I have attempted to model this kind of data with sim_signal_y, which demonstrates three ranges of operation, in the code below:
import math
import matplotlib
import matplotlib.pyplot as plt
import numpy as np
from scipy import signal
def get_constructed_function():
flat_level = 0.07
r1_len = 100
region_1_x = np.linspace(0, r1_len-1, r1_len) # 100 steps for range [0, 99], default endpoint=True
region_1_y = np.repeat(flat_level, len(region_1_x))
r2_len = 200
r2_fact = 0.039
r2_offsx = math.log(flat_level, math.e)/r2_fact
region_2_x = np.linspace(r1_len, r1_len+r2_len-1, r2_len)
region_2_y = np.exp(r2_fact*(region_2_x+r2_offsx-r1_len))
r2_ep = (region_2_x[-1], region_2_y[-1])
r2_prep = (region_2_x[-2], region_2_y[-2])
tanr2end = (r2_ep[1]-r2_prep[1])/(r2_ep[0]-r2_prep[0])
r12_len = r1_len + r2_len
r3_len = 700
r3_fact = 0.067
r3_xtan = ( tanr2end )/(-2*r3_fact*r3_fact)
r3_y_xtan_nc = -(r3_fact*r3_xtan)**2
r3_offsx = -r3_fact*( r2_ep[0] + abs(r3_xtan) )
r3_yconst = r2_ep[1] - r3_y_xtan_nc
region_3_x = np.linspace(r12_len, r12_len+r3_len-1, r3_len)
region_3_y = r3_yconst-np.square(r3_fact*region_3_x+r3_offsx)
all_x = np.concatenate( (region_1_x, region_2_x, region_3_x) )

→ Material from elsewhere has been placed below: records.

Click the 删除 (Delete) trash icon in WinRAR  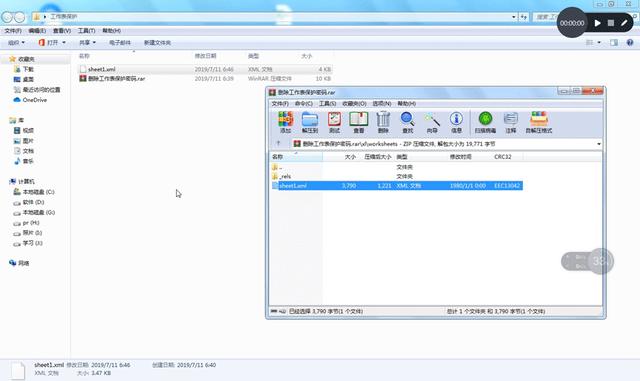coord(383,122)
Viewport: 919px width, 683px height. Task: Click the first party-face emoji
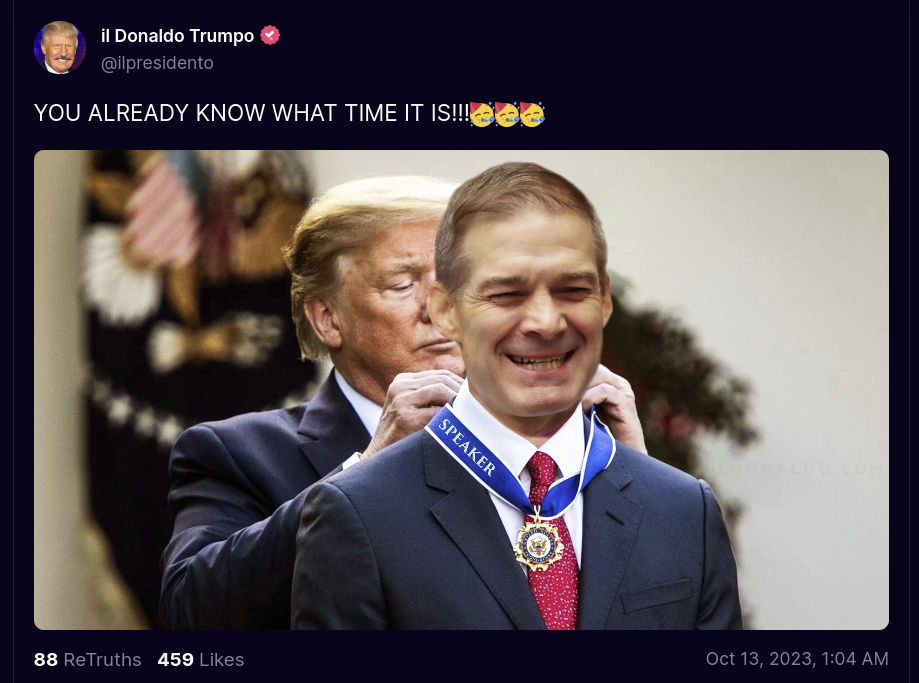click(x=482, y=114)
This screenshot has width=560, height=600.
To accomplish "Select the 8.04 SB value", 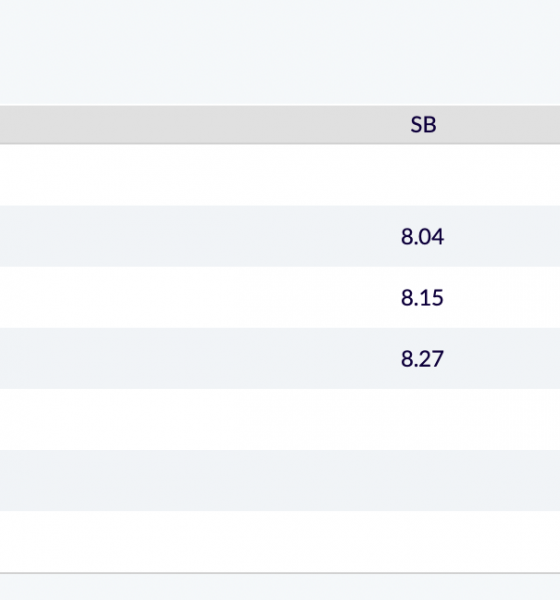I will click(422, 236).
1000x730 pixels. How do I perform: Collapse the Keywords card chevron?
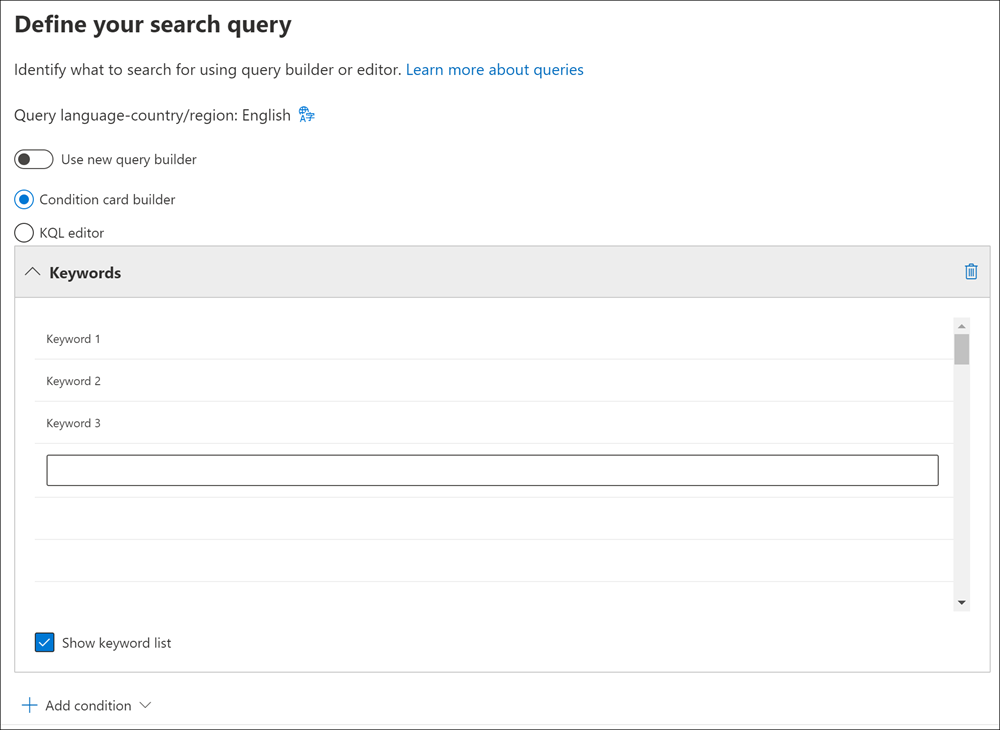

all_y = np.concatenate( (region_1_y, region_2_y, region_3_y) )
return (all_x, all_y)
def noisify(in_y):
# partly via https://stackoverflow.com/q/70216468
num_elems = len(in_y)
noise_orig_ampl = 1.0
noise_y_first = np.random.default_rng().uniform(-noise_orig_ampl,noise_orig_ampl,num_elems)
sos = signal.butter(N=2, Wn=1000, btype='lowpass', fs=4000, output='sos') #
noise_y_filt = signal.sosfilt(sos, noise_y_first)
noise_y_filt_scaled = ( noise_y_filt / np.max(noise_y_filt) )*0.05
ret_y = np.add(in_y, noise_y_filt_scaled)
return ret_y
def get_sim_signal():
func_orig_x, func_orig_y = get_constructed_function()
ax.plot(func_orig_x, func_orig_y, ls='dashed', color='black') # uncomment this line, to also plot the "original" constructed function
ret_y = noisify(func_orig_y)
return func_orig_x, ret_y
matplotlib.rc('axes.formatter', useoffset=False) # nowork for 1e125
fig, ax = plt.subplots()
arr_x, sim_signal_y = get_sim_signal()
ax.plot(arr_x, sim_signal_y, color='teal')
# attempt to fit sim_signal
order=30 #
z = np.polyfit(arr_x, sim_signal_y, deg=order)
p = np.poly1d(z) # class object for dealing with polynomials
ax.plot(arr_x, p(arr_x), color='darksalmon')
ax.get_yaxis().get_major_formatter().set_useOffset(False) # nowork for 1e125
ax.grid(True)
fig.canvas.draw_idle()
plt.show()
Basically, sim_signal_y in the example above, can be seen to demonstrate these three ranges of operation, given that these are apriori used in its construction:
- Constant - for low x, the output values cluster around a constant value (taken to be 0.07 as example in the code)
- The noise is low enough, so it is perceptible that this region tends to be constant
- Exponential - a region of fast exponential growth, followed by
- Quadratic - a region of slower, quadratic growth
So, to remove the influence of noise, the code also shows, that I've tried to model this data with polyfit. Overall (seen throughout whole range), for order=30, the modelling looks quite good:
... however, the problem is that for the low values in constant range, the model is way off as it oscillates (green/teal is the signal; pink/orange is the model):
... and also, the oscillations are quite visible at the end of the final region:
I am aware, that it is likely impossible to model this kind of data in its entirety; however, I would like to find an approach that would allow me to specify different requirements - such as specifying the following:
- Model the constant region with (as close as possible to) a "flat" line, with a value as close as possible to a possible "real" one (which in this example is apriori 0.07)
- Model the final part of the data (say, from 950-1000 in the domain of the abscissa in this example) as close as possible (i.e. model line should pass through as many data points in this range as possible, and definitely land on the end point)
- Model at least the start of the exponential growth region with decent (though not necessarily best) approximation
- Larger errors in the other remaining regions are tolerable
Is there a modelling approach like this, that I could use in Python (matplotlib/numpy/scipy/etc)?